The container's resolution algorithm is type-driven, not value-driven. It looks up the type name as the key in its bindings map. The type of string $dsn is the PHP builtin string — not a class name, so there is no lookup key. Even if you registered $container->instance('string', 'mysql:...'), PHP's Reflection reports the type as 'string' (a builtin), which our code deliberately skips. This is a deliberate safety boundary: injecting all strings of a given value would be ambiguous and dangerous.
Q: How does Laravel's Container::resolveNonClass() differ from our resolveParameter() for the primitive case?
Laravel's implementation checks $this->with (the override stack, populated by makeWith()) using the parameter name as key, then falls back to $parameter->getDefaultValue(), then throws. Our implementation follows the identical three-step logic. The key difference is that Laravel also supports contextual binding for primitives via when()->needs()->give() — for example $this->app->when(Connection::class)->needs('$dsn')->give(config('db.dsn')). This is a syntactic wrapper that populates an internal $contextual map rather than the $with stack, which is covered in the next lesson.
Q: What is the purpose of the $with stack being an array of arrays rather than a flat map?

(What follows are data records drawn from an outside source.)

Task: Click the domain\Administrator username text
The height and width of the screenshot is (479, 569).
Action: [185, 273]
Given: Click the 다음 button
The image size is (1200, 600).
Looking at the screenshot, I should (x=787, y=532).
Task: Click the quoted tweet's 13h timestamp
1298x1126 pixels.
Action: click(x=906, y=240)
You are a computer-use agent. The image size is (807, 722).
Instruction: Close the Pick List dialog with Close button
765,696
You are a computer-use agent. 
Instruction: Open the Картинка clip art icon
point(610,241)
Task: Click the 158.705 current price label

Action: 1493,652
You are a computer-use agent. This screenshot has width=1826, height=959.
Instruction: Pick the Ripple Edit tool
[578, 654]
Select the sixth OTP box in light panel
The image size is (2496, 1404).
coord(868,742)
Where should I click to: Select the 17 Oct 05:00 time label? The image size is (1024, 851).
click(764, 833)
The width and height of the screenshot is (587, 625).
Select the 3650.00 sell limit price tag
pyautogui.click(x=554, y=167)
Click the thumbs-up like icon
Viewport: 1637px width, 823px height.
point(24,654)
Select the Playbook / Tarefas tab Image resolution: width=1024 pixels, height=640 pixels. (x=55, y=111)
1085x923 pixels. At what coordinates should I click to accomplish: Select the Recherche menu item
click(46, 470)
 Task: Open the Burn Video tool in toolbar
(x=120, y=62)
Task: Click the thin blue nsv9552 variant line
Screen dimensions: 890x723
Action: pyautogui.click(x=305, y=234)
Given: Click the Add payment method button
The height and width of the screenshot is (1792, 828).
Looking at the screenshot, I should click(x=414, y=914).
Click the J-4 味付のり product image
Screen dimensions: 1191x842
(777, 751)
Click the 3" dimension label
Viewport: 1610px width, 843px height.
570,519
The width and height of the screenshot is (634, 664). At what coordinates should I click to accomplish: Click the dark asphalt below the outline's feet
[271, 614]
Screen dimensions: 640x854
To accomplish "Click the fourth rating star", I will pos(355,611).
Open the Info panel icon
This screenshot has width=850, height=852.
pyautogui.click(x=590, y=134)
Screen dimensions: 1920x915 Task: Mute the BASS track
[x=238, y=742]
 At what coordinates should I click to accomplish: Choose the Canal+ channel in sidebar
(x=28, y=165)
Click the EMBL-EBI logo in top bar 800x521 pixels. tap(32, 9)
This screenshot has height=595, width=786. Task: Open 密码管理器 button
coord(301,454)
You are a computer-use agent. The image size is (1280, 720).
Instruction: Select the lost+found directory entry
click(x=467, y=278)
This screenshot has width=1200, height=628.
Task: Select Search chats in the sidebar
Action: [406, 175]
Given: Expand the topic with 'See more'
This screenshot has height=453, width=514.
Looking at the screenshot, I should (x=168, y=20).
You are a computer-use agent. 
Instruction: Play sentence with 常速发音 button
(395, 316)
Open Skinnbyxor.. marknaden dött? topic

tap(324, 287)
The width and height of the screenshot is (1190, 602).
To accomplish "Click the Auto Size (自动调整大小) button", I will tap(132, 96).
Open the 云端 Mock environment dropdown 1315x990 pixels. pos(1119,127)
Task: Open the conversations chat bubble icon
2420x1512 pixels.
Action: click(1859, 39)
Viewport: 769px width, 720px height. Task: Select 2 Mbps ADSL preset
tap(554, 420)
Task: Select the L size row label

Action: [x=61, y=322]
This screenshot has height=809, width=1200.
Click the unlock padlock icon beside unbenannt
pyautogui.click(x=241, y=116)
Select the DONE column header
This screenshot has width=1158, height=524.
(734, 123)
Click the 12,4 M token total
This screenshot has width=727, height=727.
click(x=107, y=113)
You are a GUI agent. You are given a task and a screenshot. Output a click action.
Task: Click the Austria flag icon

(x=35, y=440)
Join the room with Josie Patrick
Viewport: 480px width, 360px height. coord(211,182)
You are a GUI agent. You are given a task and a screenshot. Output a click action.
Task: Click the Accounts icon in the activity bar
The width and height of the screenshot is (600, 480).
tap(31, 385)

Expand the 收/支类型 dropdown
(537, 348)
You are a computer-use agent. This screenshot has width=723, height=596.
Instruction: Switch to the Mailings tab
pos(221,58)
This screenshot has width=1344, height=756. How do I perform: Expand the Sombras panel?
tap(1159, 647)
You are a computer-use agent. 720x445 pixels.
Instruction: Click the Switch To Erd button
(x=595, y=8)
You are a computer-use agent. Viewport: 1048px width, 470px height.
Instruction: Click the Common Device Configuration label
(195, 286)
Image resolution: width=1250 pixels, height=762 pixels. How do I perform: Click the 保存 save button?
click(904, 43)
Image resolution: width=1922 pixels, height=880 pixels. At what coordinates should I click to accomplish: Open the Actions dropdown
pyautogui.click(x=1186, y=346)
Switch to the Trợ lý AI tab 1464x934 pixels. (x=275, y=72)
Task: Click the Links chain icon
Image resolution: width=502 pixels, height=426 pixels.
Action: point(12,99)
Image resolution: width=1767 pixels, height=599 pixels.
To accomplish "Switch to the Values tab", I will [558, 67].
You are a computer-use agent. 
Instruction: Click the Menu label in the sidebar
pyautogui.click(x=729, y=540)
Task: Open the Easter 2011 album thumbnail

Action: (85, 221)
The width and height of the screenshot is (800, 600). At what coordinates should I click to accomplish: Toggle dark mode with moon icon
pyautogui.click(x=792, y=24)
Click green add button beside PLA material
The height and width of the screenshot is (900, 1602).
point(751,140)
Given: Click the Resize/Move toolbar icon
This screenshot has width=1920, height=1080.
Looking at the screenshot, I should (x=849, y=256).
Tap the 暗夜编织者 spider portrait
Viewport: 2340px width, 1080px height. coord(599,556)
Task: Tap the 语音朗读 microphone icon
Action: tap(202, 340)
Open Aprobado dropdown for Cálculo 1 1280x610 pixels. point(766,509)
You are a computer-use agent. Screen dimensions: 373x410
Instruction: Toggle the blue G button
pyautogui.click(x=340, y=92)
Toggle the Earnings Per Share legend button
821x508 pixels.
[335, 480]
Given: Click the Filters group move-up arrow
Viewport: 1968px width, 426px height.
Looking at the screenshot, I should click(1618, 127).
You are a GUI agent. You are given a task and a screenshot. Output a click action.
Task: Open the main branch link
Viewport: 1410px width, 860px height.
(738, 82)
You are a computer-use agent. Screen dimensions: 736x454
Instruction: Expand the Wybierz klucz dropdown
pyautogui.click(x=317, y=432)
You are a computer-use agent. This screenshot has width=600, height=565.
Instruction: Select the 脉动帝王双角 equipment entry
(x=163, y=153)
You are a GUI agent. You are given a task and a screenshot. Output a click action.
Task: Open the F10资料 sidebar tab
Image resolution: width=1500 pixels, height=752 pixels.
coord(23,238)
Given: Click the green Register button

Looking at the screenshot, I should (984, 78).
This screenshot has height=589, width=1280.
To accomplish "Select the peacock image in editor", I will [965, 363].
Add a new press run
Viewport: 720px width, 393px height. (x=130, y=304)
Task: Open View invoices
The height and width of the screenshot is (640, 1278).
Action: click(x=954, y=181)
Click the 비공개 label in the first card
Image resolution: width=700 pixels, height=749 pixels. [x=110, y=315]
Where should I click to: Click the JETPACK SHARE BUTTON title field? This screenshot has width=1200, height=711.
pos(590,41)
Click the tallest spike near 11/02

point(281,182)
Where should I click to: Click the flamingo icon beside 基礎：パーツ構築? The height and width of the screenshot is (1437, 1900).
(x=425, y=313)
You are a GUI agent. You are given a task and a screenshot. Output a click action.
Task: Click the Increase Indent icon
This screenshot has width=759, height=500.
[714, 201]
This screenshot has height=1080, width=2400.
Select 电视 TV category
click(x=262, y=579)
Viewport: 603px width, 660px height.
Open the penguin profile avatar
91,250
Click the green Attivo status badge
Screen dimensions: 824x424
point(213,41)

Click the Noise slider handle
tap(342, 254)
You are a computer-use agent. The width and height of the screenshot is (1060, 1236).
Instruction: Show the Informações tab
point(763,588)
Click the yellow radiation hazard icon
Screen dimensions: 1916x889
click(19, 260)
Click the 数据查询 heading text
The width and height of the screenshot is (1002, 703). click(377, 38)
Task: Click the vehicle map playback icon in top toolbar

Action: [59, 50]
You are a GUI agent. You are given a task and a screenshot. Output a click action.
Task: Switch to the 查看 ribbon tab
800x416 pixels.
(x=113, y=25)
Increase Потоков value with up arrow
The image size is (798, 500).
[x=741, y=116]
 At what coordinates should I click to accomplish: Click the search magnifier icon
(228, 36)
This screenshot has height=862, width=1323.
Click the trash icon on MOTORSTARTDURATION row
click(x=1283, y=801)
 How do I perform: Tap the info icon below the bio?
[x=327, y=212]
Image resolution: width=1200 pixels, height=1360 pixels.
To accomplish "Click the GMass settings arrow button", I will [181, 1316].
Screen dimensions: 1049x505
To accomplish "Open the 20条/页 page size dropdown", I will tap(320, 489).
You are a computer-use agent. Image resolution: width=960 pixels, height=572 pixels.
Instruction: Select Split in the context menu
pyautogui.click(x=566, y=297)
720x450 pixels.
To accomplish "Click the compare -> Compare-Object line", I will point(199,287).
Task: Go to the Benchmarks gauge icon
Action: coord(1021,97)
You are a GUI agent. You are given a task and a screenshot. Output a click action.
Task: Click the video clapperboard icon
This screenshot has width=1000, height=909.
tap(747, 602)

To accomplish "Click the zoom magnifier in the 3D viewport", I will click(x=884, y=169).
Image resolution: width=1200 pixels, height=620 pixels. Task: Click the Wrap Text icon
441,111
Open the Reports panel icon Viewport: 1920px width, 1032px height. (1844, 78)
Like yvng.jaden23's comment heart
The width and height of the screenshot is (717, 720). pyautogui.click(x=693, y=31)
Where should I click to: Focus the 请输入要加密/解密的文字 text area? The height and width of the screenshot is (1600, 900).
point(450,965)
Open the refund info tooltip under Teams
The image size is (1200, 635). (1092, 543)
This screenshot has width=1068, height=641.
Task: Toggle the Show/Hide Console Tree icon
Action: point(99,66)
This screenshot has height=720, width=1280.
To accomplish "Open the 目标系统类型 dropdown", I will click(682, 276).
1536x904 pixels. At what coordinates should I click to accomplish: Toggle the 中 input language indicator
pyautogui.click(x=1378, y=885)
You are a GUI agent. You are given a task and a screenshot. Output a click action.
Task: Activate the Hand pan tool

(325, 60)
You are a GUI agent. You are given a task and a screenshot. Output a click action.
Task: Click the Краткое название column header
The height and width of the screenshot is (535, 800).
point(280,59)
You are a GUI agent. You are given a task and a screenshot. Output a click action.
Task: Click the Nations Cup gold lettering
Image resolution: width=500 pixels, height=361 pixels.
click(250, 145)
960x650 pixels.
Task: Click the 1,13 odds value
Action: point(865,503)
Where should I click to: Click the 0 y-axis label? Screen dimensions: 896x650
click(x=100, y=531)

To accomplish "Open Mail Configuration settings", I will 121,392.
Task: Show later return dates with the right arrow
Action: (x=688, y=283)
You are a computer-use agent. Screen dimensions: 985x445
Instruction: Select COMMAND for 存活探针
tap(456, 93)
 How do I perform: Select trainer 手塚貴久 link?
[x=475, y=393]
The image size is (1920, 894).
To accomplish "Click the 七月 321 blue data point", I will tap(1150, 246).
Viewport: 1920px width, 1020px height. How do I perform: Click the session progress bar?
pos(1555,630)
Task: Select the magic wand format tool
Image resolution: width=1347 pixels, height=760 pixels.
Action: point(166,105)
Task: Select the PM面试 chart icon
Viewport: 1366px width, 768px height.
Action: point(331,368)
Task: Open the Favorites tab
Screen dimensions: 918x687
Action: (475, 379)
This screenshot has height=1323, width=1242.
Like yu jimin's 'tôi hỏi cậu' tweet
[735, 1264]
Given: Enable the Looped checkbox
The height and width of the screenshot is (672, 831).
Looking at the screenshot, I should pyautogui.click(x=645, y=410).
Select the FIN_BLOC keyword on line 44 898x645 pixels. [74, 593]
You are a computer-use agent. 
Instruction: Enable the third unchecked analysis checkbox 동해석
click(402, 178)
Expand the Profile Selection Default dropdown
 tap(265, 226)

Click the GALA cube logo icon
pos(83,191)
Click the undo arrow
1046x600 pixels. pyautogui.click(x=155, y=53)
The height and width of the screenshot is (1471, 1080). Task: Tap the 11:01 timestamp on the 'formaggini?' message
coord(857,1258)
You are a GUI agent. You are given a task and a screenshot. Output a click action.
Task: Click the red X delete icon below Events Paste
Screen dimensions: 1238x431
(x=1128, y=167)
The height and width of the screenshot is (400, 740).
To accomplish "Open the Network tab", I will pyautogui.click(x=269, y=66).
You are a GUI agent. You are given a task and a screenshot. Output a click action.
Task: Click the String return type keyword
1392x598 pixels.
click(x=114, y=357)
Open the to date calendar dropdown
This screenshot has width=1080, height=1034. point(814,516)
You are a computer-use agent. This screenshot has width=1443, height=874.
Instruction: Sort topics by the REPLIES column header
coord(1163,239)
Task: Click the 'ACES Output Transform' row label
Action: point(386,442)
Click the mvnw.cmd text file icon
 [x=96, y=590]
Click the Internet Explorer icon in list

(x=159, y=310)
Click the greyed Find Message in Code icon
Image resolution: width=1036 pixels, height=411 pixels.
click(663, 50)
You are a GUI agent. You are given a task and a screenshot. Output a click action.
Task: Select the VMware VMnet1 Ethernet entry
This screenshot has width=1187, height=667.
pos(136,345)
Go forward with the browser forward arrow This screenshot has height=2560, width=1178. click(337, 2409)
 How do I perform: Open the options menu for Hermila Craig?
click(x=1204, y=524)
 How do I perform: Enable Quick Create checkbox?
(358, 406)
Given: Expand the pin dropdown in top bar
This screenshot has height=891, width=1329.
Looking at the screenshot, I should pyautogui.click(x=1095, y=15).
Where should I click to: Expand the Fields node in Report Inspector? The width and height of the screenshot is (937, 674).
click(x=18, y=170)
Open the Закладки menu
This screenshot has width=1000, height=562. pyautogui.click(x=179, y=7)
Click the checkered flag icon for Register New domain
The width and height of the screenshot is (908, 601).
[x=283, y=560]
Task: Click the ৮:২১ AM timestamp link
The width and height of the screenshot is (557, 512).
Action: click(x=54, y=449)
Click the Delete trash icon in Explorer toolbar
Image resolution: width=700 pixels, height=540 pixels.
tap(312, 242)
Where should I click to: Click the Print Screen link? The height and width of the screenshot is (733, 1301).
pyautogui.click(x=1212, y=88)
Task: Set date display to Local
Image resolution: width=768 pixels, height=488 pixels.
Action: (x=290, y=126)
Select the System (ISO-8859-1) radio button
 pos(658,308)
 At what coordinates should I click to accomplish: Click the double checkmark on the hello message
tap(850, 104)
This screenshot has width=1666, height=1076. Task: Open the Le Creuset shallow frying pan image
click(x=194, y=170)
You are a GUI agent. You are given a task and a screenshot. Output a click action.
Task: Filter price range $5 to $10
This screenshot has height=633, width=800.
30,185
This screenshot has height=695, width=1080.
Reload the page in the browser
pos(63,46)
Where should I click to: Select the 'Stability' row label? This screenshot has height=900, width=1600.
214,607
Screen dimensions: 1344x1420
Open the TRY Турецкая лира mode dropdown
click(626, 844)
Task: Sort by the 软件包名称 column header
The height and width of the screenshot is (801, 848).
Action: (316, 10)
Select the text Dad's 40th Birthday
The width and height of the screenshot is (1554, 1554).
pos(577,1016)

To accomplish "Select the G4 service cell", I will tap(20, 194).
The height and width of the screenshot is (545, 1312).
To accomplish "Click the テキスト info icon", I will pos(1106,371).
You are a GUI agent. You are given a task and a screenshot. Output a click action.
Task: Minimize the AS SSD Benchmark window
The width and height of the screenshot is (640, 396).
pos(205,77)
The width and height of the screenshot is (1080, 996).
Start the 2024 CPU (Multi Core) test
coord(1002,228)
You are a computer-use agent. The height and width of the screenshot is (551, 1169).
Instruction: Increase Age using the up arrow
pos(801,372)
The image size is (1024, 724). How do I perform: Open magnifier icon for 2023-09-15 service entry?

The stack design handles nested resolutions correctly. When make(A::class) triggers make(B::class) which triggers make(C::class), each makeWith() call pushes its own override set. Using a stack means overrides are scoped to their resolution depth: overrides for A do not bleed into C's resolution, and the finally block in makeWith() guarantees the correct set is popped even if an exception interrupts the chain. A flat map would allow inner resolutions to accidentally consume outer overrides, producing hard-to-debug incorrect injections.